*INPUT RECORDS:*
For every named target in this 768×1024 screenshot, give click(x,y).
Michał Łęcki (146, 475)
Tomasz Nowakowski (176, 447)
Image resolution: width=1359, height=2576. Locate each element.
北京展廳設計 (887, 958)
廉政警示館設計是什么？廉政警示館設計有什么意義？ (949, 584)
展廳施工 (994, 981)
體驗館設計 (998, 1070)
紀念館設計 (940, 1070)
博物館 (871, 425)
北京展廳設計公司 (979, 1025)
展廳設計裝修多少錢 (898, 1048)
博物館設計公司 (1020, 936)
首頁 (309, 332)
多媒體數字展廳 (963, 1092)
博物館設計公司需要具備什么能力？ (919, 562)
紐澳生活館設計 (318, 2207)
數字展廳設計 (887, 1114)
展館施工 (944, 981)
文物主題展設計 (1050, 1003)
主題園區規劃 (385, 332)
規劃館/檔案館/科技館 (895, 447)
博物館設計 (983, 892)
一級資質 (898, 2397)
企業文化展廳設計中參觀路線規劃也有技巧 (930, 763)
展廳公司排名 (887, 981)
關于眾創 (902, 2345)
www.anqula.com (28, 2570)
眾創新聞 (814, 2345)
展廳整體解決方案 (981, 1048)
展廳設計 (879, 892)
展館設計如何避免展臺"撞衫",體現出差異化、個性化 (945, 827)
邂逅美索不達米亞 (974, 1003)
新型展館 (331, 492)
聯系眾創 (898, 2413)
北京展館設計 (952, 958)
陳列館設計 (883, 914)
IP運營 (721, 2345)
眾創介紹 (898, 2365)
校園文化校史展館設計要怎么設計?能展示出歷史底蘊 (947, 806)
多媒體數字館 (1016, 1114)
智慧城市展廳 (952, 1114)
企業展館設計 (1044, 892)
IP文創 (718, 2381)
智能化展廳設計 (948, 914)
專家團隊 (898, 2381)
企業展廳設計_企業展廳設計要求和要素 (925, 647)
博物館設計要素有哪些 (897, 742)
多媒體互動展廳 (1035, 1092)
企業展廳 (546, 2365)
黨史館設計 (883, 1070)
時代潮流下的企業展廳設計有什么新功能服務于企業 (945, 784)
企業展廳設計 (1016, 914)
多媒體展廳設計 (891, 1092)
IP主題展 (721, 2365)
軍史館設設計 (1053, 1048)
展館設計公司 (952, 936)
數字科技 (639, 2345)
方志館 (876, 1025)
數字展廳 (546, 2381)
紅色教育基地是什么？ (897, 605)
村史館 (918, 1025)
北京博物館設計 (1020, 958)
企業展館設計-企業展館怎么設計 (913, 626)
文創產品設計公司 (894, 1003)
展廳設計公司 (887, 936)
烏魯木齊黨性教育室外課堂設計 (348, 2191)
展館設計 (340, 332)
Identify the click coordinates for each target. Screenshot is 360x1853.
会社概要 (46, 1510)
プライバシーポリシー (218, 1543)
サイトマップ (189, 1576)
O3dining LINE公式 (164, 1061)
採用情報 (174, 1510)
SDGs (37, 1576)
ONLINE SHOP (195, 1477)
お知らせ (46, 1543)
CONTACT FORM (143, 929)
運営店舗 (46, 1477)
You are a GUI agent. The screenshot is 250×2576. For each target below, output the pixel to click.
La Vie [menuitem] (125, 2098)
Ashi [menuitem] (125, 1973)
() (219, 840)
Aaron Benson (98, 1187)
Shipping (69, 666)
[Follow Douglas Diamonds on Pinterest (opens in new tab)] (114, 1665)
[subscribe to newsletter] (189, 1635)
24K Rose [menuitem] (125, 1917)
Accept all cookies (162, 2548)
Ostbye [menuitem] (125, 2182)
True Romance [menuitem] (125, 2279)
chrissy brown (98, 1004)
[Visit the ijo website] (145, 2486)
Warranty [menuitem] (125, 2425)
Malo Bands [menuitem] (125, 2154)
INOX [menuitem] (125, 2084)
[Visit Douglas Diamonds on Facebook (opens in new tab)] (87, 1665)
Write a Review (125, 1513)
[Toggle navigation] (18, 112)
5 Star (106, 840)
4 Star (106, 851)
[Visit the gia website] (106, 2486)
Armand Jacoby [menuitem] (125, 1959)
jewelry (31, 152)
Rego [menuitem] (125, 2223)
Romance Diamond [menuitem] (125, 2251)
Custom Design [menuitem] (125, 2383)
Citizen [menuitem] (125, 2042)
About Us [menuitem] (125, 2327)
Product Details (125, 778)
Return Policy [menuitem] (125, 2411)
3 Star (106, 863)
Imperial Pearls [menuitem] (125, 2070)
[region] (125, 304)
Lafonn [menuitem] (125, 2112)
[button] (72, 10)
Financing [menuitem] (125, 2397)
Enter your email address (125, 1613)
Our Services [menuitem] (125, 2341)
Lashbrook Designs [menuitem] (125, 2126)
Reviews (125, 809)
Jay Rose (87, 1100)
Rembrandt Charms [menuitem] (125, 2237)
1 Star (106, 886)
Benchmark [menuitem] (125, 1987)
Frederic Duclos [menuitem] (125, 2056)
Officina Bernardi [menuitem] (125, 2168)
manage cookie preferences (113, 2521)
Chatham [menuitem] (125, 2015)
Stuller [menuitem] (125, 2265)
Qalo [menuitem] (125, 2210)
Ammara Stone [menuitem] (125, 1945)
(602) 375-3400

*DIRECTIONS FOR THIS TASK:* Your task is to quote, without any alteration, the lines running from the top of the records to the line that holds "多媒體數字展廳 (963, 1092)", both included.

*PROBLEM SOLUTION:*
For every named target in this 768×1024 screenshot, give click(x,y).
Michał Łęcki (146, 475)
Tomasz Nowakowski (176, 447)
Image resolution: width=1359, height=2576. Locate each element.
北京展廳設計 (887, 958)
廉政警示館設計是什么？廉政警示館設計有什么意義？ (949, 584)
展廳施工 (994, 981)
體驗館設計 (998, 1070)
紀念館設計 (940, 1070)
博物館 (871, 425)
北京展廳設計公司 (979, 1025)
展廳設計裝修多少錢 (898, 1048)
博物館設計公司 (1020, 936)
首頁 (309, 332)
多媒體數字展廳 (963, 1092)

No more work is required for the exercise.